Pasien dengan spondilitis ankilosa, yang menyebabkan nyeri punggung, dan plantar fasciitis, yang menyebabkan nyeri akibat peradangan pada plantar fascia, cenderung merasakan nyeri yang lebih parah di pagi hari. Selain itu, pasien dengan asam urat dan frozen shoulder (adhesive capsulitis), yang menyebabkan nyeri hebat pada jempol kaki dan persendian lainnya, mengalami nyeri yang lebih parah di malam hari, yang menyebabkan insomnia yang mengganggu tidur malam yang nyenyak.

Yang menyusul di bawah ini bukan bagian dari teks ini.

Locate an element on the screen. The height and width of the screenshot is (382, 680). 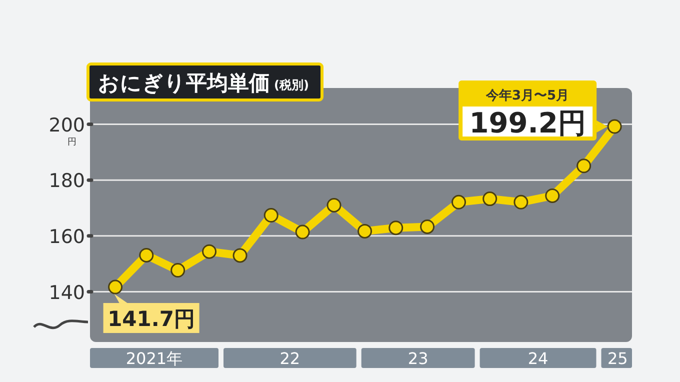
x-tick-label: 2021年 is located at coordinates (154, 358).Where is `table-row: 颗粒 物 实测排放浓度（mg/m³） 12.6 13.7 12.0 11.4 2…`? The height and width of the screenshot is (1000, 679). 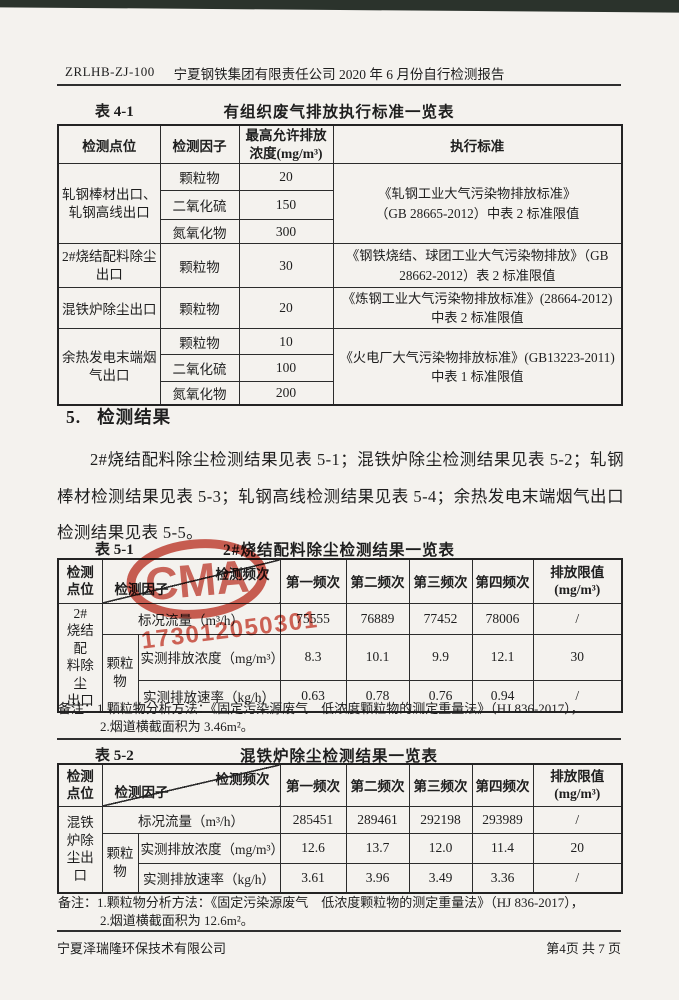 table-row: 颗粒 物 实测排放浓度（mg/m³） 12.6 13.7 12.0 11.4 2… is located at coordinates (340, 863).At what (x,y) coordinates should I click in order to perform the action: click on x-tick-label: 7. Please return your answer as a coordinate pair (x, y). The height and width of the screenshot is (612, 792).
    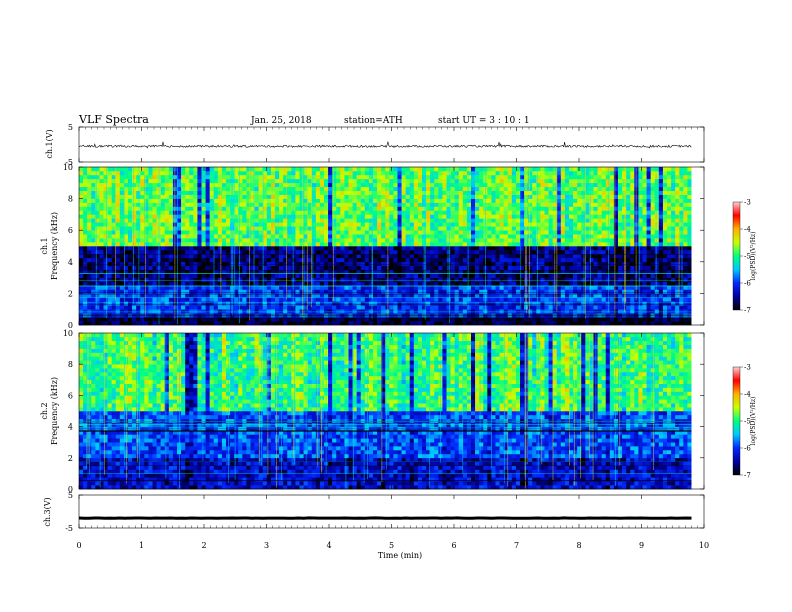
    Looking at the image, I should click on (516, 546).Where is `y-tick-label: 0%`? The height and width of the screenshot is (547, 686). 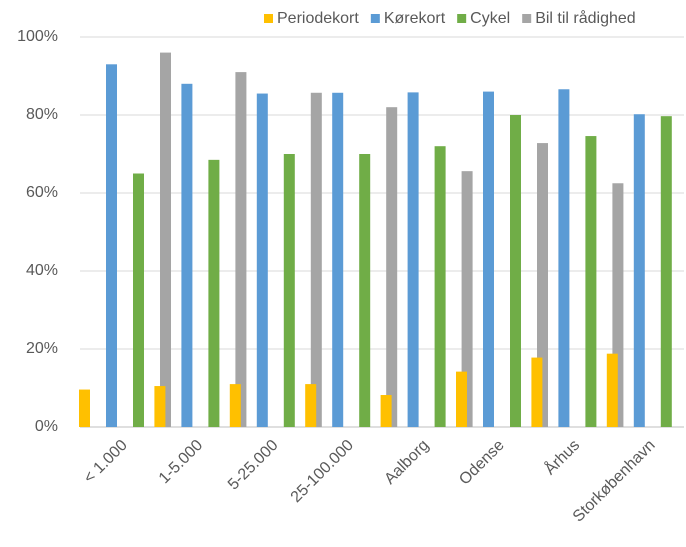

Profesor Annie Curtis (Departemen Farmasi dan Ilmu Biomolekuler), penulis utama studi ini, mengatakan, "Kami mengantisipasi bahwa temuan ini akan membuka jalan bagi 'pengobatan yang ditargetkan secara temporal' untuk penyakit inflamasi, di mana waktu timbulnya nyeri bervariasi tergantung pada aktivitas makrofag." Menurut tim peneliti, makrofag, sel imun yang mendeteksi dan merespons zat berbahaya dalam tubuh, dapat menginduksi peradangan sebagai mekanisme pertahanan dengan merakit kompleks besar yang dikenal sebagai zat inflamasi. Zat inflamasi mirip dengan alarm (detektor asap) yang memperingatkan sistem kekebalan tubuh terhadap bahaya.
Penelitian menunjukkan bahwa aktivasi inflammasom spesifik (NLRP3) tidak konstan sepanjang hari, melainkan diatur oleh jam biologis 24 jam. Ritme harian ini menentukan kapan makrofag paling efektif dalam mendeteksi ancaman dan kapan tingkat energinya mencapai puncaknya untuk memulai respons. Lebih lanjut, mitokondria, penghasil energi seluler, tampaknya memainkan peran penting dalam mendorong fluktuasi harian dalam aktivitas imun.
Profesor Curtis “Ketika makrofag ‘mengira’ itu pagi hari, aktivasi inflammasomnya menjadi lebih cepat dan lebih kuat,” jelasnya. “Ini berarti bahwa respons imun meningkat pada jam-jam pagi buta ketika kita terjaga.” “Inilah saatnya kita terjaga dan lebih mungkin menghadapi tantangan lingkungan seperti cedera atau infeksi,” katanya. Temuan ini dapat membantu memahami dan mengobati penyakit inflamasi seperti artritis dengan lebih baik, di mana protein inflamasi yang “terlalu aktif” memainkan peran kunci, kata para peneliti.